Saturday, July 16, 2011

Brain Transplant

Friday I closed The House temporarily while I pondered my options after the meltdown.  It survived the day in its minimal role as firewall and proxy, but when I came home to check it after a hard day at the Salt Mines it hung tight the first time I touched the keyboard.  After bouncing the box, it did the same thing.  Then after a few more bounces and hangs it refused to boot.

Time for Plan B.

Since I was cut off from the Interwebs the first order of business was getting back on, so I dusted off an old (vintage 2005) D-Link DI-524 wireless router, reset it to factory freshness and realized I had no idea what the default admin password was.  I booted a Backtrack 5 DVD in my laptop and plugged into the Net directly to Google it.  Turns out it was blank.  DOH!

I configured it to be a complete plug&play replacement for the BOT House firewall (sans proxy and IPv6) and got the List back online.  I pulled the hard drive out of BH, plugged it into Experimental and it booted fine.

Try that with Windows.  Unless your new hardware is identical you generally get an "UNACCESSIBLE BOOT DEVICE" Blue Screen 'O Death every time.  In fact I attached Experimental's drive via USB to my laptop just for funsies and it booted right up after messing around with the GRUB options (it had switched from /dev/sda to /dev/sdb).

I will probably look for a cheap replacement for Experimental, but until then BITCH House, EXPV, and Classic ]i[ are all off-line for now.

This makes four dead machines for 2011.

Thursday, July 14, 2011

BOT House Meltdown 07/14/2011

I've been waiting for this day.  It's been a bad year for hardware.  Boxes have been dropping like flies.  The 'House itself is over six years old, and it's the oldest running box on DinkNet at this point (the oldest runnable box was shut down on Windependence Day).

I've always had a Bad Feeling about this box.  It has a non-standard power supply with a teensy-weensy fan in it.  Not an easy thing to swap out on a moment's notice.  The CPU has a funky cooling system.  The possibility of a meltdown has always been there.

And tonight it happened.

What the heck, six years is a good run around here.

Apologies to everyone who was playing around 10PM EDT.  It's up and running with the case open now, but I may be doing some maintenance this weekend, which will take everything, including the Proxy List, down.

So go outside and play.

Monday, July 04, 2011

Windependence Day!


After all my hardware issues this year I've been waiting for the other shoe to drop, namely, my 12 year old PIII Windows 2003 server.

I have officially declared HinkyNet link local, so a local DNS domain name and server are no longer required.

Out goes the Windows DNS server. I've been running a PowerDNS slave server for over two years now and it handles everything that's not local well, thank you.

Since IPv6 is the future, there is little need for a DHCP server anymore.
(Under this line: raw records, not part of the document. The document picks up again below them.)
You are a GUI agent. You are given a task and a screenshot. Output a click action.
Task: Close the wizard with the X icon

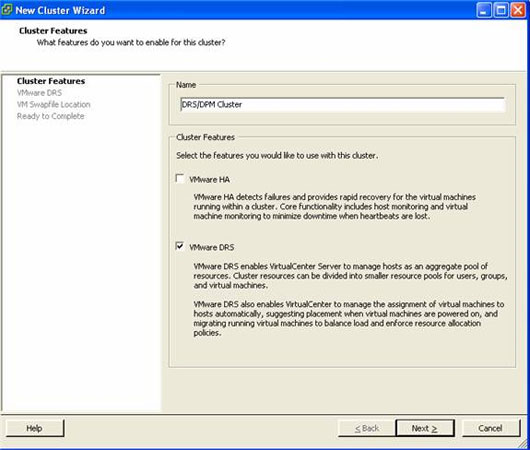[x=518, y=10]
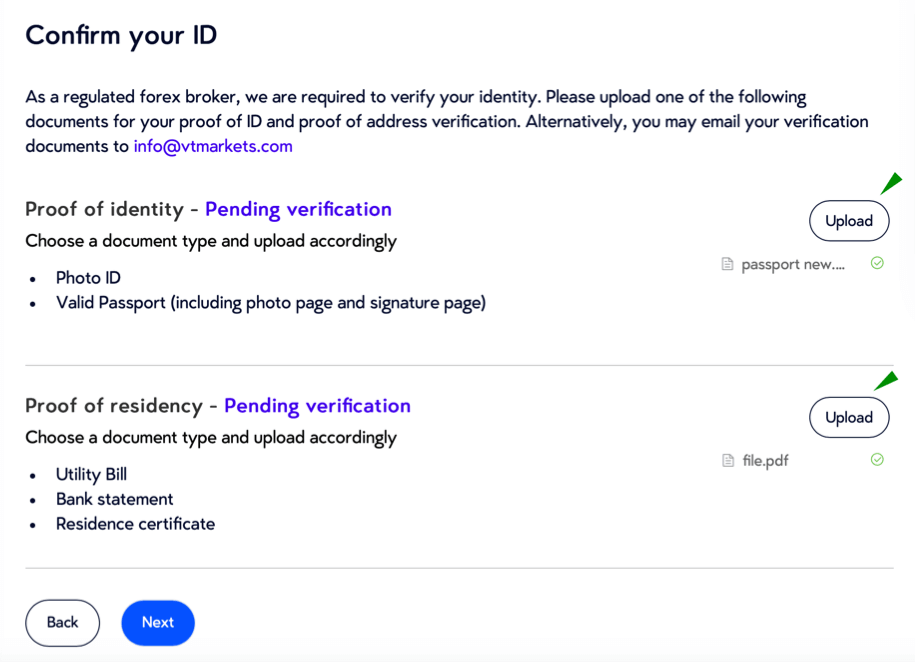Click the document icon beside passport file
The height and width of the screenshot is (662, 915).
728,265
I've looked at DHCP6, but my impression is "fuck it". Too much hassle. And why bother when radvd works so well?

Plus, everything on the wire has a static address anyway, so the logical place to handle DHCP for IPv4 is the wireless access point. It's very limited and not a "full featured" DHCP server. All you can specify is a range and a DNS server, which is fine for all my wireless devices. And radvd takes care of IPv6 addresses for the wireless crap. One notable exception: the built-in Atheros NIC on my CentOS laptop can't get an IPv6 address. Plug in any supported USB wireless NIC and it works fine.

So, trash the Windows DHCP server. It's not needed.

Logon domain? More hassle. Gone. And I never used that Exchange much server anyway.

Print server? It's handled by Linux and advertised by multiDNS/avahi. Even Pinky's iPad can find it.

File server? meh. I have files on that box that are over 15 years old. If I need them, I'll turn the box on and get them, but after looking at what's there it's damn obvious I won't be turning it back on soon.

The proxy server is and has always been SQUID, but today I upgraded to SQUID 3.1.13 (from 3.1.11). It's dual stack so clients can attach by either IPv4 or IPv6. Clients that don't want a proxy can out directly over either stack.

That's it! Aside from one laptop and my "UT99 workstation" DinkNet is Windows free!